SUPERIOR COURT OF JUSTICE - ONTARIO
COMMERCIAL LIST
COURT FILE NO.: 99-CL-3473
DATE: 20120628
B E T W E E N:
NOVA GROWTH CORP. and
WIN NORTH GAMING CORPORATION
Plaintiffs
- and –
ANDRZEJ ROMAN KEPINSKI, 1021862 ONTARIO LTD.,
RICHARD J.G. BOXER, 867214 ONTARIO LIMITED,
BUCKINGHAM CAPITAL CORPORATION,
FALLS ENTERTAINMENT CORPORATION, and
A. KEPINSKI & ASSOCIATES
Defendants
A N D B E T W E E N:
ANDRZEJ ROMAN KEPINSKI, 1021862 ONTARIO LTD.,
and A. KEPINSKI & ASSOCIATES
Plaintiffs by Counterclaim
- and -
NOVA GROWTH CORP., WIN NORTH GAMING CORPORATION,
BRIAN HAMM, WILLIAM HAMM, MARCO DURANTE,
and PETER TASSIOPOULOS
Defendants by Counterclaim
A N D B E T W E E N:
RICHARD J.G. BOXER, 867214 ONTARIO LIMITED,
BUCKINGHAM CAPITAL CORPORATION
and FALLS ENTERTAINMENT CORPORATION
Plaintiffs by Counterclaim
- and -
BRIAN HAMM, WILLIAM HAMM, MARCO DURANTE,
PETER TASSIOPOULOS, NOVA GROWTH CORP.
and WIN NORTH GAMING CORPORATION
Defendants by Counterclaim
BEFORE: Justice Newbould
COUNSEL:
S. Dale Denis, for the plaintiffs
Thomas J. Dunne, Q.C. and Sirpal Randhawa, for the defendants Andrzej Roman Kepinski, 1021862 Ontario Ltd. and A. Kepinski & Associates
Ronald G. Slaght, Q.C., and Ren R. Bucholz, for the defendants Richard J. G. Boxer, 867214 Ontario Limited, Buckingham Capital Corporation and Falls Entertainment Corporation
DATE HEARD: June 27, 2012
E N D O R S E M E N T
[ 1 ] This case has a long history and it appears that it will continue for some time. The plaintiffs claim to be entitled to a 50% interest in a Niagara Falls Casino project pursuant to an oral agreement said to have been made in August 1996.

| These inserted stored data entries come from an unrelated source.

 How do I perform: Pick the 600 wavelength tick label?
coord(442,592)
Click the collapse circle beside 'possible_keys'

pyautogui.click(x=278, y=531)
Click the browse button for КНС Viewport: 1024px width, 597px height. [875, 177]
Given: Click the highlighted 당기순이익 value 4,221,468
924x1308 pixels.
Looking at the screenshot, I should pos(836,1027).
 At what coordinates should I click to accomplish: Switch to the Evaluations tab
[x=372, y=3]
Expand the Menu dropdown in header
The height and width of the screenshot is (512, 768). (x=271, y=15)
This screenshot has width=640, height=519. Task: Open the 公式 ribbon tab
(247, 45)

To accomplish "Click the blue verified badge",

[ 2 ] The plaintiffs intend to assert, not as a separate cause of action, that one or more of the defendants engaged in spoliation of evidence. It is said that the evidence of this came to light many years ago when documents were produced by the defendants which, mistakenly, contained privileged material of discussions between the defendants and their solicitors.
[ 3 ] Central to the issues heard by me is a decision of Farley J. dated December 31, 2001. The evidence of the alleged spoliation was before Farley J. who held that the privileged material had to be returned to the defendants and that the plaintiffs’ then solicitors who had reviewed the privileged material should be removed. There was evidence before Farley J. of allegations of at least one officer of the plaintiffs that the solicitors for the defendants, including Mr. Boswell, Mr. Dunne and Mr. Slaght, participated in the destruction of documents, the wiping of computer hard drives and the withholding of producible evidence.

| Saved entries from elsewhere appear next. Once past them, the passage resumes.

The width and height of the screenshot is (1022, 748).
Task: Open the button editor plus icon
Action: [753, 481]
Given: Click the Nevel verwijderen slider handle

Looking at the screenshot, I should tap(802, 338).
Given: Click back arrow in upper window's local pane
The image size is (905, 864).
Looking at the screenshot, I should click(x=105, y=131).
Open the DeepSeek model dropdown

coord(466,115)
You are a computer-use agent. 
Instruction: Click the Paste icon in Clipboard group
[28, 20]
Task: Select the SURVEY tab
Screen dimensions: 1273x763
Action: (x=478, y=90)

[ 4 ] The trial of this action was scheduled to commence on February 27, 2012, said to be for a duration of up to six months. Prior to the trial, Justice Archibald, the team leader for the long civil trials in Toronto, held a number of pre-trial conferences with counsel. In one conference, Justice Archibald raised a concern that a mistrial could result if the plaintiffs’ case in spoliation revealed that defence counsel were in a conflict of interest to the extent that they may feel that their own conduct was in question. Of obvious concern to him was be the possibility of the trial judge declaring a mistrial after two or three months of evidence if defence counsel decided that they were required to testify because of allegations regarding their conduct. Issues were raised as well by the defence that what the plaintiffs sought to do at the trial should be prevented because of issue estoppel and like equitable defences. The defendants sought an early designation of a trial judge so that these issues could be dealt with at the outset. A trial judge was not designated. Rather, Justice Archibald made two cryptic endorsements stating:
The parties are granted leave, on consent, to bring motions concerning issue estoppel, issues of conflict of interest and related issues.
and
Both motions to be placed before the Motions Judge – issue estoppel and conflict of interest. It is up to the assigned Commercial Motions Judge whether both motions are joined and heard at the same time or separately.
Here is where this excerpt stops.